Friday, April 10, 2009
"Sin Nombre": a look at "illegal" immigration from the desperate immigrant's viewpoint; with gangs in Latin America
The sensational new film (from Focus Features / Canana Films, 96 min., rated R) from Canadian director Cary Fukunaga, “Sin Nombre” (“Nameless”) can be appreciated on two levels. One is the characters, storytelling, and adventure of desperate would-be (illegal) immigrants in gang-ridden poverty in Central America making dangerous alliances and trying to slip through – and we can root for them. The other is a moral and political message.

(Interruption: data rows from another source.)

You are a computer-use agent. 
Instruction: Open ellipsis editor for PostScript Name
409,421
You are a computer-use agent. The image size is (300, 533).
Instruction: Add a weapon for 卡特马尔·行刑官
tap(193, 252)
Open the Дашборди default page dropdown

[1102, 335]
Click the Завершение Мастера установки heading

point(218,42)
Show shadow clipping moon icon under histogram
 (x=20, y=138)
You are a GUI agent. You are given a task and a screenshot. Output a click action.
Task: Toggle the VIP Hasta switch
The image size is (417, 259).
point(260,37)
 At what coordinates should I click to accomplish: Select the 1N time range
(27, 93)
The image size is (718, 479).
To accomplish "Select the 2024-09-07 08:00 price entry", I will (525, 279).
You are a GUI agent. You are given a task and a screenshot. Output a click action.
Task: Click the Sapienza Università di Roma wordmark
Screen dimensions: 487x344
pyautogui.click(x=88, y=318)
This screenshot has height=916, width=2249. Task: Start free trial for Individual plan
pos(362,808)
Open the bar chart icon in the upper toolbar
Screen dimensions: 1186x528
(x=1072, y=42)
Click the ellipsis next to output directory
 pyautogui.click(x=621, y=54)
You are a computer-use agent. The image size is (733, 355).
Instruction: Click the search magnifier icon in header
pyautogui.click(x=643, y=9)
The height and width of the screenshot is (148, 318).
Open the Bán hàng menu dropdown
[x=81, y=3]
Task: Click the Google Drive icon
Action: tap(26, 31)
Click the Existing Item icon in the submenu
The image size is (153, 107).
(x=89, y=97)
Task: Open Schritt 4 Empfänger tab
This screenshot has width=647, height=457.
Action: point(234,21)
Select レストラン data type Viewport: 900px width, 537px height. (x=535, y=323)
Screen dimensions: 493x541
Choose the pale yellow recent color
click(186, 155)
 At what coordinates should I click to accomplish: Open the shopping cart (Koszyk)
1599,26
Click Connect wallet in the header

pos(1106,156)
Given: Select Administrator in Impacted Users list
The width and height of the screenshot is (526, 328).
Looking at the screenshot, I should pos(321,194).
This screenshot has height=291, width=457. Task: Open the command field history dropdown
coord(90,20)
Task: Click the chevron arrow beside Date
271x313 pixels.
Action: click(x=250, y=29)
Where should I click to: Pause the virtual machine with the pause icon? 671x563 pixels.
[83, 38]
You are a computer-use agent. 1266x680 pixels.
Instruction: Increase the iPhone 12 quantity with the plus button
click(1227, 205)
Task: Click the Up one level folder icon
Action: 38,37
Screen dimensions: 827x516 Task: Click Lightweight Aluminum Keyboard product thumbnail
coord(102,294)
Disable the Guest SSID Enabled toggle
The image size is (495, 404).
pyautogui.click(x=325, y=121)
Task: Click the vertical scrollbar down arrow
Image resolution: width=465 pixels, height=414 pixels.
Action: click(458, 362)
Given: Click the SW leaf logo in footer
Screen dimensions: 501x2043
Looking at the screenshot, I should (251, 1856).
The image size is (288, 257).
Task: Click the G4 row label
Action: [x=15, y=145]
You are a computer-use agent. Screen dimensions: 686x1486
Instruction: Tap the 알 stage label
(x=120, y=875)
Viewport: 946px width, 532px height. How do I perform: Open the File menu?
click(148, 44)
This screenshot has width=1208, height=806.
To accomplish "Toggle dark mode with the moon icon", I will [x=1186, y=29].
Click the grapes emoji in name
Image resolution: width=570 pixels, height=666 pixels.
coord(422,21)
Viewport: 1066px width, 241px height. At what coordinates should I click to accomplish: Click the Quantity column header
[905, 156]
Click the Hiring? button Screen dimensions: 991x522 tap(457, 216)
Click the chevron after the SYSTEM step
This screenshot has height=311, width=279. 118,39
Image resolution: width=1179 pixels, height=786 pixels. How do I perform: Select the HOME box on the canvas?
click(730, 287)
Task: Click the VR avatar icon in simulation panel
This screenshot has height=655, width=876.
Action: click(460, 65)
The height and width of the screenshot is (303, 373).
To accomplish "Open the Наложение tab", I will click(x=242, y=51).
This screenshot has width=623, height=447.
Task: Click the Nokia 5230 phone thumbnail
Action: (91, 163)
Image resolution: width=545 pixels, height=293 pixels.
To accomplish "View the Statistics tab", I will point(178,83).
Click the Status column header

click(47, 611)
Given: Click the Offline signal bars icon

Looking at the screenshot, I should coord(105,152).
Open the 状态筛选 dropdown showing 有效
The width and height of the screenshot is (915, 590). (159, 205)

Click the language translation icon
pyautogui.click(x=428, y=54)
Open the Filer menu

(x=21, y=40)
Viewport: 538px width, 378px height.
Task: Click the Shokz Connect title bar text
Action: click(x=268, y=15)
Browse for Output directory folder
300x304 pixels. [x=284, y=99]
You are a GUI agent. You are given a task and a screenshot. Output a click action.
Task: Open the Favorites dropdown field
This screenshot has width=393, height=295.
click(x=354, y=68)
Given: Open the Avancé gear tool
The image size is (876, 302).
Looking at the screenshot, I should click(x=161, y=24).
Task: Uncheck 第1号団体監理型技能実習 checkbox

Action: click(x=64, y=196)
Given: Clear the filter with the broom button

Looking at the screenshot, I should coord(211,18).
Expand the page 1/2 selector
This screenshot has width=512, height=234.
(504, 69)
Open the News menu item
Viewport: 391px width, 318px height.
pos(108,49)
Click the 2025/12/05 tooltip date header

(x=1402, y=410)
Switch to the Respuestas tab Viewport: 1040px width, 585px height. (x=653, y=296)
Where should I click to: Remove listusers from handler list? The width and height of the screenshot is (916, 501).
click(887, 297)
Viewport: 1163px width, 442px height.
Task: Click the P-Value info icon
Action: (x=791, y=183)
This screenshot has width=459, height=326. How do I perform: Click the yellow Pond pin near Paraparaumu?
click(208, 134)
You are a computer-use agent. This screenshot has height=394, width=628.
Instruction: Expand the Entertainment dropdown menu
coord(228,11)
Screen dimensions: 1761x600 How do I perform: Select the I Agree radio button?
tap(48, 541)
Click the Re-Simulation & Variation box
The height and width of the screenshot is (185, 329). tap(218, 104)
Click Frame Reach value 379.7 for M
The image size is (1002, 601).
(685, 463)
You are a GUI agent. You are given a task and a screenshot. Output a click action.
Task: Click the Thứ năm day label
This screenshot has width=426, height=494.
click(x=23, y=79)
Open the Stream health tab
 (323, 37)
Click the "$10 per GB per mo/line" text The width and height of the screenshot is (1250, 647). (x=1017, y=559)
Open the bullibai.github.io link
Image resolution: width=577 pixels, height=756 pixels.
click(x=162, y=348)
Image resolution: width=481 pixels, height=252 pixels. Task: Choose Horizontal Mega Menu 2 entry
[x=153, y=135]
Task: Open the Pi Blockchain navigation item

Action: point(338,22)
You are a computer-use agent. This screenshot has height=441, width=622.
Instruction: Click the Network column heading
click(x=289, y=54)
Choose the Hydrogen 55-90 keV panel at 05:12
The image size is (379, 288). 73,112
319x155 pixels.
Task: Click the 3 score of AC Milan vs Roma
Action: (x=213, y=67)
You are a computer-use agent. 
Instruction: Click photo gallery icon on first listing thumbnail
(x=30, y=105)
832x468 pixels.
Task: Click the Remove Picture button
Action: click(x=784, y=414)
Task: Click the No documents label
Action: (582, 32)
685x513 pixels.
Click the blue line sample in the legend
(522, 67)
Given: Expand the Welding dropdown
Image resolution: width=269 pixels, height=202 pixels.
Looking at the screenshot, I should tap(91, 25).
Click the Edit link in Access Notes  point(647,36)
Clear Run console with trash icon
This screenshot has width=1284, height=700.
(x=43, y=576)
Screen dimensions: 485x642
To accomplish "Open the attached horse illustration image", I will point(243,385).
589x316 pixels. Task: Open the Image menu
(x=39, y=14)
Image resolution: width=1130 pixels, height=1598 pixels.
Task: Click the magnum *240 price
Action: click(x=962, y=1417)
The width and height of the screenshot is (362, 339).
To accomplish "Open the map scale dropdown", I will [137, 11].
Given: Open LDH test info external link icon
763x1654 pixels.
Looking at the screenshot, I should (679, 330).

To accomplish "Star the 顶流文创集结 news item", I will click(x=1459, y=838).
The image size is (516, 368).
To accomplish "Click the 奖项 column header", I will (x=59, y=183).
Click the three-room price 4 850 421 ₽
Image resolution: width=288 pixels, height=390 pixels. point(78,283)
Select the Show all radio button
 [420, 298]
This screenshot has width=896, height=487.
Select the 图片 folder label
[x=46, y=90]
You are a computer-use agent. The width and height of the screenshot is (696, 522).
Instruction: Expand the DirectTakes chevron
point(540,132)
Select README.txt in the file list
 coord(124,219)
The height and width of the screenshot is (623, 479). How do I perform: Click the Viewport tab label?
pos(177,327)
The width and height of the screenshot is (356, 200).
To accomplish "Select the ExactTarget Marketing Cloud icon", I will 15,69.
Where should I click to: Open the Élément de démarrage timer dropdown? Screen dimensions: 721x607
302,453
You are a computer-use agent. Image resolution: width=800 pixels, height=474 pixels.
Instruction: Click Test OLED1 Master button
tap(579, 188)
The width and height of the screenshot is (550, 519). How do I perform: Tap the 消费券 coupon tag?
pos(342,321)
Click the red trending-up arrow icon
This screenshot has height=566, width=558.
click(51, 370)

Really, the two aspects of this film are inseparable. We think of America as a land of opportunity for anyone to “make it” legitimately for anyone who is “good enough” and works hard enough, but in most of Central America and Mexico, boys grow up in gangs, where initiations consist of killing, were ten year olds (like Smiley [Kristian Ferrer]) aim primitive sawed-off shotguns, where assault weapons left around by the drug cartels abound, and where no young male can survive by obeying the “law”. The bronze, hairless bodies of the gang members are covered with mandatory tattoos, almost as if in their culture young men need the body art to distinguish themselves. You can imagine the “left wing” moral lecture, about how we depend on the cheap “maquila” labor of these countries and have no right to consider ourselves “better” than them, just more civilized, maybe. And, yes, Anderson Cooper and other journalists have reported on how the cartels use the gangs within our own borders. We can say that the answer is, well, better democracy, less corruption and improving living standards (such as water projects, medical clinics, green agricultural programs, missions -- most of these from private and sometimes faith-based or charitable efforts), and that would be true, or you could get deeper into the standards of “karma” and personal morality. I won’t go further with that line of thought here; I’ve explored it in the blogs.
The movie picks up two groups of characters in Honduras and has them riding the freight trains, jumping off and running to escape the police when necessary. Teenage girl Sayra (Paulina Gaitan), reunited with her father, wants to emigrate through Mexico to the United States and rejoin the rest of her family in New Jersey. (There are other ways girls try to do this, as with the sex trade as in the movie “Trade”). The parallel story is about “Willy” (Edgar Flores), trying to be a better person than his gang members, moving north, and meeting her, and wanting to help her. But there are old gang grudges, and he has made enemies, which is unavoidable in that culture.
The brutality of the film is shocking, and we live in this world, of the squalor along the tracks south of the border, from Tegucigalpa to the Rio Grande River, all in anamorphic 2.35:1. The music score, by Marcelo Zarvos, goes way beyond your typical “Touch of Evil” music to add bizarre instrumental effects, complex rhythms, and even quarter tones. The “Mayan” Spanish is so idiomatic that most viewers will really need the subtitles.
I saw the film in a large AMC auditorium (as "AMC Select") in Arlington VA, and it was about 2/3 full for the 8 PM show. The film has played at Landmark Theaters (downtown DC and MD) for a week, so this is the second week, but the first day in Virginia.
Also, "sin nombre virus" is another name or relative of the hantavirus that causes severe disease in the Four Corners Region of the U.S.